My ride: 54cm Motobecane Messenger (nothing left is stock except for the seat post clamp and headset)

Today's Excursion: 26 miles; average speed (with stops, starts, slow downs, and climbs) 17MPH, top speed 30 MPH, 4 climbs, 48/16 gear ratio, fastest sprint 25 MPH from a stop.

Installation: Having experienced a hollow crankset install on my road bike, I already knew how to put this on. I had to spend $35 for both my bikes to have the BB casing faced, but it's better than ruining a nice BB. Full installation only took 30 min. and that included taking off my old, stock Touro cranks.

━━━━━━

### What is asked:
[A] According to the bike review, how long did the full installation take?
[B] Rename "BB" as "bottom bracket" in the stretch of the bike review from "Installation: Having experienced" through "stock Touro cranks.", and write out that stretch with the change.
[C] Which speed figures does the bike review give for the day's excursion? List each one.
The entries after the bike review are separate material.

━━━━━━

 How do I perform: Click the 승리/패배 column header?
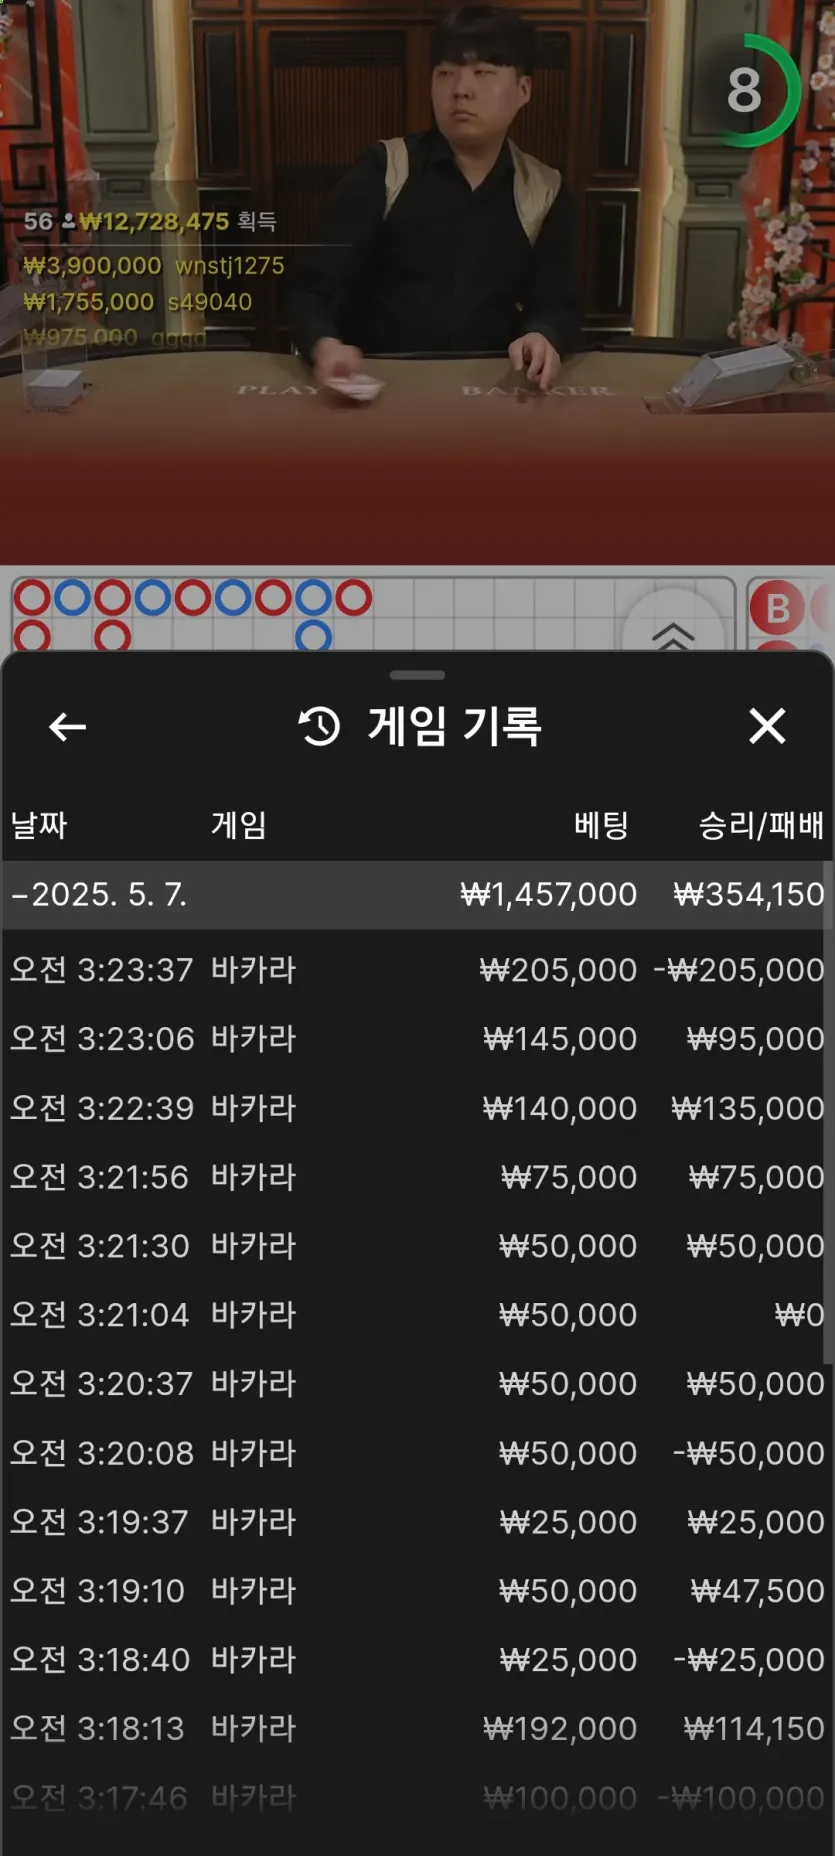[761, 825]
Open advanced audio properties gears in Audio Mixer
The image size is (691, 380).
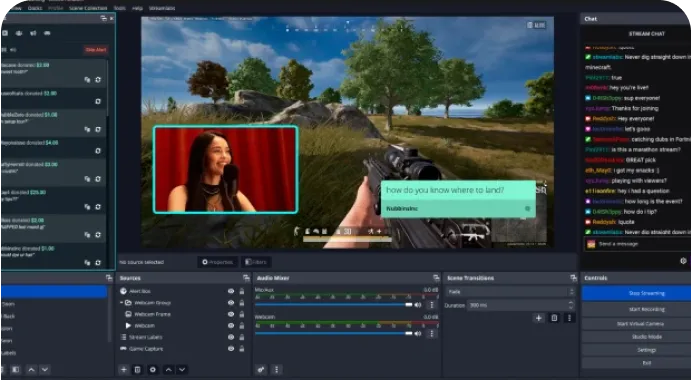coord(260,369)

━━━━━━

### Per-task outputs:
[A] 30 minutes, including taking off the old, stock Touro cranks.

[B]
Installation: Having experienced a hollow crankset install on my road bike, I already knew how to put this on. I had to spend $35 for both my bikes to have the bottom bracket casing faced, but it's better than ruining a nice bottom bracket. Full installation only took 30 min. and that included taking off my old, stock Touro cranks.

[C]
- Average speed: 17 MPH (with stops, starts, slow downs, and climbs)
- Top speed: 30 MPH
- Fastest sprint: 25 MPH from a stop